He's involved in every decision that the firm makes and, he's really hitting his stride so much so that Ben at this you know, Ben is a we're not gonna get super into it. He's he's a very colorful character, shall we say. Had three wives, I think. And then the story goes, I think he he started up a relationship after his last marriage with the girlfriend of this is at the end of his life, with the girlfriend of his son after his son died. Anyway, he's a character.

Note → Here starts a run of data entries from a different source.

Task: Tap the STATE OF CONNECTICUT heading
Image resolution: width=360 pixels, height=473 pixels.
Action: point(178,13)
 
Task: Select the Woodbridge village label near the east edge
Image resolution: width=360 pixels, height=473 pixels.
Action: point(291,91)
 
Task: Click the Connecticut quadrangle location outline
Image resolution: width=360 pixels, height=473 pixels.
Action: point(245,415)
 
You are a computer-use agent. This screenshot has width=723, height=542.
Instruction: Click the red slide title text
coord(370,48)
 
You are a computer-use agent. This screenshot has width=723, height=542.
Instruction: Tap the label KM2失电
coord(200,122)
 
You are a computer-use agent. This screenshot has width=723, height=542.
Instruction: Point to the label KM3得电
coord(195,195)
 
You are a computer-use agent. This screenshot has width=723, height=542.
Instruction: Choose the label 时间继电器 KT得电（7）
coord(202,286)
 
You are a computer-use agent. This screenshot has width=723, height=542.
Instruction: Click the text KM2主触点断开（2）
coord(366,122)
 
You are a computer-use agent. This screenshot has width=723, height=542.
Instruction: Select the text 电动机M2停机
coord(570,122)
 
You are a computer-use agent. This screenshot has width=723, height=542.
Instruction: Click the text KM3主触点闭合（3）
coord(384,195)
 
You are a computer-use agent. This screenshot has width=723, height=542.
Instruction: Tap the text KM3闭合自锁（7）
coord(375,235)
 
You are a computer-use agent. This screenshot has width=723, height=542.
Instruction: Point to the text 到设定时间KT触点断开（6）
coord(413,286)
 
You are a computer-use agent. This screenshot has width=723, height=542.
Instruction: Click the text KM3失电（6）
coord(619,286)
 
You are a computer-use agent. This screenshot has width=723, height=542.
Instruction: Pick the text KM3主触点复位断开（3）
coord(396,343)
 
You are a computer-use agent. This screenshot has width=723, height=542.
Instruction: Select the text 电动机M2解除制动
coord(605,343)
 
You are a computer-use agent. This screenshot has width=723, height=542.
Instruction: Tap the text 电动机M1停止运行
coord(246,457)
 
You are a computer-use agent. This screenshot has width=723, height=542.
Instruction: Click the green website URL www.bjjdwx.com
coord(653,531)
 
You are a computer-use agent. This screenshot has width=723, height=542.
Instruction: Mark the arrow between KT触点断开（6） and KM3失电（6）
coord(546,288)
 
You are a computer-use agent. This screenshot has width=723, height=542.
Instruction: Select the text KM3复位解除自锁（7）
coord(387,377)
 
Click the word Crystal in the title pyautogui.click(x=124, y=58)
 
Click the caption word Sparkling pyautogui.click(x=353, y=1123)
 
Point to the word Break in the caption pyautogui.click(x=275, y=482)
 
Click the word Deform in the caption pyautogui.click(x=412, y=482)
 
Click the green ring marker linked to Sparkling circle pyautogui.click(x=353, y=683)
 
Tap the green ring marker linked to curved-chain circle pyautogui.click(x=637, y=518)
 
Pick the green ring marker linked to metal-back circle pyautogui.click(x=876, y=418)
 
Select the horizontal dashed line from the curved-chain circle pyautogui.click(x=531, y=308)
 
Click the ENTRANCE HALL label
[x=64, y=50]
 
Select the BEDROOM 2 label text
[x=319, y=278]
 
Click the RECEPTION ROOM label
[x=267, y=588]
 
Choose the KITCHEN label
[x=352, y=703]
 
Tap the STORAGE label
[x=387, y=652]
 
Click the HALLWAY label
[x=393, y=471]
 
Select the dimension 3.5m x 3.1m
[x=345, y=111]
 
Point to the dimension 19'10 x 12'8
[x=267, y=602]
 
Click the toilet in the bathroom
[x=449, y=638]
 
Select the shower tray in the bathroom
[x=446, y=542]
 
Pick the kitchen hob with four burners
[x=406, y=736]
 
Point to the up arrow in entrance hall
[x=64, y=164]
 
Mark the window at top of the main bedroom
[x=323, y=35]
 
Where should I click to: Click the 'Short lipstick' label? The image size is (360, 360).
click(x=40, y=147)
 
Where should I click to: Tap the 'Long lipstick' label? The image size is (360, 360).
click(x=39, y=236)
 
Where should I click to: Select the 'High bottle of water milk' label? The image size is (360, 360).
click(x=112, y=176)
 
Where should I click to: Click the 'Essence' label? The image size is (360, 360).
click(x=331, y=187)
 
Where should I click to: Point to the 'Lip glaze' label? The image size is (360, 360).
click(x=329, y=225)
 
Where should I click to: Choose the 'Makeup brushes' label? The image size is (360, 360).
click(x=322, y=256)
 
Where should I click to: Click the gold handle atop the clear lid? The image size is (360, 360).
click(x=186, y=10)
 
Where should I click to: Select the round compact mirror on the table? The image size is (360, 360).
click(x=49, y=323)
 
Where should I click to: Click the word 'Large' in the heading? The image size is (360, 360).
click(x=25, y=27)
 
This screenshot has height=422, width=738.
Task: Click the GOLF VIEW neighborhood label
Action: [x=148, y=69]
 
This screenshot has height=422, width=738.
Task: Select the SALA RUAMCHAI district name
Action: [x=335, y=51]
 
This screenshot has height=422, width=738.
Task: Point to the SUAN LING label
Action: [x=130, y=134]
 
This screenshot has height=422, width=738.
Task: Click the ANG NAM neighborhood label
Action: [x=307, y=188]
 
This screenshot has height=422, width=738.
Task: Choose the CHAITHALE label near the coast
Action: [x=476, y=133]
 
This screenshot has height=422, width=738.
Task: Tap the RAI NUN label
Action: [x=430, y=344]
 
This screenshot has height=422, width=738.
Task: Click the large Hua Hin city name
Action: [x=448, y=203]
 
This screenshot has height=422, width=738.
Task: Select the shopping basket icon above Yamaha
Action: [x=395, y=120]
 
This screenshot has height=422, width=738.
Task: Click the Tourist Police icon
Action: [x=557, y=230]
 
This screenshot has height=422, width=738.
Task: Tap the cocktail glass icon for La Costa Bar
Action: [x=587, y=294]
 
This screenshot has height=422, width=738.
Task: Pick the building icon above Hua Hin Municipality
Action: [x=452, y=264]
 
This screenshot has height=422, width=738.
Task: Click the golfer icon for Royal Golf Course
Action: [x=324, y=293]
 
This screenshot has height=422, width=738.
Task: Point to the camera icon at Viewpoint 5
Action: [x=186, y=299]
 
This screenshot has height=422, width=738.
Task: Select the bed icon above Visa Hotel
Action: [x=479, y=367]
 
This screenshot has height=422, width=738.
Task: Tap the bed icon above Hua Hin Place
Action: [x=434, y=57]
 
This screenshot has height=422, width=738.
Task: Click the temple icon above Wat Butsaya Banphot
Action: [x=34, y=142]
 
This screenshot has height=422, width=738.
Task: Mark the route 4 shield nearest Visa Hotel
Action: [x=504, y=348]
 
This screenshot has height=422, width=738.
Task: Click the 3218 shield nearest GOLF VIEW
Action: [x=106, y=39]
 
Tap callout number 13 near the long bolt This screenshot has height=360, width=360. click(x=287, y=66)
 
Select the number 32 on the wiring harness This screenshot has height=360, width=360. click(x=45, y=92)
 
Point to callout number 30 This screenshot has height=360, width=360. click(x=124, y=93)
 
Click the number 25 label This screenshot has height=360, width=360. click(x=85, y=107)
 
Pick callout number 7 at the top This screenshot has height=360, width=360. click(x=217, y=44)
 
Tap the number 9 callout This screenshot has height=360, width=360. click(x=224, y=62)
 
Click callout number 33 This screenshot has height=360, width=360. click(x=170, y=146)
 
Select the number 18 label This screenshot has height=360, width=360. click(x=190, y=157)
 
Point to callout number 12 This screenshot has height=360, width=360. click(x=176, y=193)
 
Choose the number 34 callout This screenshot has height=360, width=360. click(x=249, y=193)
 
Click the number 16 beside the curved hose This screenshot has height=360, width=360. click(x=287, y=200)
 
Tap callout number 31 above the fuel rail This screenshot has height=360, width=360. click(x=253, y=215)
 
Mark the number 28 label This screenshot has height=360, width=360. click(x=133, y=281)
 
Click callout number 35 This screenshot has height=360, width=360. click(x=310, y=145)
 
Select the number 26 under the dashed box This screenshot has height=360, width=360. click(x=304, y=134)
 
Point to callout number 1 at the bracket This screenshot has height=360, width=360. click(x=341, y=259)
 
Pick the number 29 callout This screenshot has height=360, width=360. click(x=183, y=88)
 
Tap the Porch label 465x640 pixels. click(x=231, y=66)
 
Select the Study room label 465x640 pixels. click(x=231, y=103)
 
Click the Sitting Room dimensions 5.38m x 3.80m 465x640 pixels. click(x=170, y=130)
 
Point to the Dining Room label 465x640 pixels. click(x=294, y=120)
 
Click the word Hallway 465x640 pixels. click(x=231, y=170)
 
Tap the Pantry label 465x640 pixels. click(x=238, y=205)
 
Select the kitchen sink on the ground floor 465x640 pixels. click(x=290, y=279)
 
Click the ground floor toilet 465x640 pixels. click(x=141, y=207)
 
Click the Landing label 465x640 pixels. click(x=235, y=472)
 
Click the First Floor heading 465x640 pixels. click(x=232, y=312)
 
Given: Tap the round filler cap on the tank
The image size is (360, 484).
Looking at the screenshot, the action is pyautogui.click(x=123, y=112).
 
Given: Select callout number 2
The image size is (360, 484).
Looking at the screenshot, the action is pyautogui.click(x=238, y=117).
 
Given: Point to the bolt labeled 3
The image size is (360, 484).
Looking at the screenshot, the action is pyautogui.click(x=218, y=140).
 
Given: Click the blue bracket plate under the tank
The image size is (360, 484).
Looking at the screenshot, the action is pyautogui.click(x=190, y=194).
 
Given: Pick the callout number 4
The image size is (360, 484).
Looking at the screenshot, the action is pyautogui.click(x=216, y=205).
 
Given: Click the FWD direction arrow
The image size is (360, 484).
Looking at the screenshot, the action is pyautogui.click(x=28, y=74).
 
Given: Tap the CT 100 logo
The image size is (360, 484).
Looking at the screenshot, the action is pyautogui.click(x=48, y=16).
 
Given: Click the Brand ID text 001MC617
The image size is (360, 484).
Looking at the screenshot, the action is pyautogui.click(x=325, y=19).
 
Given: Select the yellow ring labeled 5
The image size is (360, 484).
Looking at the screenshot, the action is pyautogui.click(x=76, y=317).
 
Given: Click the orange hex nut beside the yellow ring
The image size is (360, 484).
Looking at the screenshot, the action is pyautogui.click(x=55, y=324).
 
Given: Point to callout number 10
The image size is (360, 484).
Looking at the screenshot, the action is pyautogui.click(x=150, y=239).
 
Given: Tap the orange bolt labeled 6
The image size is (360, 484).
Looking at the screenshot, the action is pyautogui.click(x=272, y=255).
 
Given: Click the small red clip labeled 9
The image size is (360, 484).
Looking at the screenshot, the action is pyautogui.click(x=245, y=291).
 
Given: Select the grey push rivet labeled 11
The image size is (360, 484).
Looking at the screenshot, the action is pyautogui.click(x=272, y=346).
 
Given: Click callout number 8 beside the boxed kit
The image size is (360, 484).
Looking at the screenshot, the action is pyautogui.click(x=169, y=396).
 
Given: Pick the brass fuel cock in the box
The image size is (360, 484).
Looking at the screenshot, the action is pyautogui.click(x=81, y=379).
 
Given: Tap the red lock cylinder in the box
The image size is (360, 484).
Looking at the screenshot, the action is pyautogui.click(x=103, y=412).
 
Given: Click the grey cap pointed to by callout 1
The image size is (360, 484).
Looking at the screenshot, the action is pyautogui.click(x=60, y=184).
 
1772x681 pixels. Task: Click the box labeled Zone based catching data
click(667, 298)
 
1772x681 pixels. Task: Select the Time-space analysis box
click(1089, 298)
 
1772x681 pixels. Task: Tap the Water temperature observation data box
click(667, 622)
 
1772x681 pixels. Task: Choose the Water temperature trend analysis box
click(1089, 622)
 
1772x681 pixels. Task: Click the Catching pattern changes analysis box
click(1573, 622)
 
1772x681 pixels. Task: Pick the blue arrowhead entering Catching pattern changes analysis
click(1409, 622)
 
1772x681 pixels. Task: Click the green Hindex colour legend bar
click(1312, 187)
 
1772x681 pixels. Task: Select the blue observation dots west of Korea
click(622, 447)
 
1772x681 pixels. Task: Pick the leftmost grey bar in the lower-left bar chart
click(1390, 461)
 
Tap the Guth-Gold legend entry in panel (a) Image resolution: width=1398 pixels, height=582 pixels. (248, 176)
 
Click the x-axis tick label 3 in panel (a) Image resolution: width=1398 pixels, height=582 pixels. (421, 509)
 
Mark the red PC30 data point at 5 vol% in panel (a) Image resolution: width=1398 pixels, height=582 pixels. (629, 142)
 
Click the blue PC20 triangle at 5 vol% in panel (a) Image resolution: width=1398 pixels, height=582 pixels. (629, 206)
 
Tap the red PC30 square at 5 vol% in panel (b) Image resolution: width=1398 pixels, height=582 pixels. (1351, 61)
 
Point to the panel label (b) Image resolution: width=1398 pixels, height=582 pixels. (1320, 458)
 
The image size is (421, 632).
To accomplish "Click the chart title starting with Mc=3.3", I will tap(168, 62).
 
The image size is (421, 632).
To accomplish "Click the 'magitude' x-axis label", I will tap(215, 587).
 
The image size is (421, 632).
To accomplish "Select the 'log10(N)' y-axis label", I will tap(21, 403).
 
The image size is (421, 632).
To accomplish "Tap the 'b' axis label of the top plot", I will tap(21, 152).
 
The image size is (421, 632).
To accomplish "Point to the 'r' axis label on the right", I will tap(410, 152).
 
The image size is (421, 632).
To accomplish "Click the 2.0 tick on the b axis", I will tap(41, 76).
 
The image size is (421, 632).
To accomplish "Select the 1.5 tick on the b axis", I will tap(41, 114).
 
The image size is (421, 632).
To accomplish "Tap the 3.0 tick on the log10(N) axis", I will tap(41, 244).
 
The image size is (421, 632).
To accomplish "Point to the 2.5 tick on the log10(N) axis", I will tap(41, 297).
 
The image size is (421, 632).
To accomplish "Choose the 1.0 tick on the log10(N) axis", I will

所以他准备退休了,想去加州享受生活。纽曼也老了,杰瑞也在考虑同样的事。
So he is ready to retire. He wants to move to California, live the good life. So he and Newman is also getting old. Jerry's getting old. He's thinking about the same.
他们提议让沃伦成为公司的普通合伙人,让他实质上延续格雷厄姆-纽曼公司的运营。我猜他们会以名誉合伙人或其他类似身份留任。但这次,沃伦让他们大吃一惊,他回答说,好啊。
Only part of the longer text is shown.